Let $\{ (X_\alpha, Y_\alpha): \alpha \in A\}$ be a family of topological spaces for some index set $A$. Prove that the product topology $\mathcal T$ on $X= \displaystyle \prod_{\alpha \in A} X_\alpha$ is the coarsest topology on which the projection mapping $p_\alpha:\displaystyle \prod_{\alpha \in A} X_\alpha \to X_\alpha$ is continuous for each $\alpha \in A$.
Firstly, in my notes, the product topology $\mathcal T$ is defined as the topology on $X$ which has as a basis the collection $$\mathcal B = \{O_\alpha: O_\alpha \in \mathcal T_\alpha \text{ for all but a finite number of } \alpha \in A \}.$$
My attempt:
Suppose that, for each $\alpha \in A$, $p_\alpha$ is continuous on some topology $\mathcal T'$ of $X$. We must show that $\mathcal T'\supseteq \mathcal T$.
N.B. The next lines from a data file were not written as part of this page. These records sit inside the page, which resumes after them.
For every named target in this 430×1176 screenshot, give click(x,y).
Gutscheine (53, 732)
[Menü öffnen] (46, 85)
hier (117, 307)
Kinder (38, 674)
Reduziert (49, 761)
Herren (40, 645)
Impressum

Let $W=W_{\alpha_1}\times W_{\alpha_2}\times W_{\alpha_n}\times X_{\alpha_{n+1}}\times \cdots$ be a basis element of the product topology $\mathcal T$ on $X$, then $W \in \mathcal T$.
Now (this is the part I'm not sure is correct) $$W=\bigcap_{k=1}^n\left(W_{\alpha_k}\times\prod_{\alpha_k \in A, \alpha_k \neq k}X_{\alpha_k}\right) = \bigcap_{k=1}^n \left(p_{\alpha_k}^{-1}(W_{\alpha_k})\right)$$
Then, since $p_{\alpha_k}$ is continuous on $X$ w.r.t. $\mathcal T'$ (by hypothesis), we must have that $p_{\alpha_k}^{-1}(W_{\alpha_k}) \in \mathcal T'$ and so we also have that $W \in \mathcal T'$, since $\mathcal T'$ is closed under finite intersection.
That is, $\mathcal T' \supseteq \mathcal T$.
Is the proof given above correct? If not, can anyone please point out to me where I went wrong?
Best Answer
Your ideas are good, but some notations are clumsy, for instance $$\prod_{\alpha_k \in A, \alpha_k \neq k}X_{\alpha_k}$$ has some typo. It should be something like $$\prod_{\alpha \in A, \alpha \not \in \{\alpha_1,\dots,\alpha_n\}}X_{\alpha}$$
Otherwise, it seems to be fine: any basis element of the product topogy $\mathcal T$ can be written as $$\bigcap_{k=1}^n \left( p_{\alpha_k}^{-1}(W_{\alpha_k})\right),$$ which is open w.r.t to $\mathcal T'$.
You should not write $$\bigcap_{k=1}^n \left( \bigcup_{\alpha_k \in A}p_{\alpha_k}^{-1}(W_{\alpha_k})\right)$$ because $\alpha_k$ is fixed, so it is unclear what you mean by $\bigcup_{\alpha_k \in A}$.
Remember that $p_{\alpha_k}^{-1}(W_{\alpha_k})$ is the product $$\prod_{a \in A} U_a$$ where $U_a = X_a$ if $a \neq \alpha_k$, and $U_{\alpha_k}:=W{\alpha_k}$.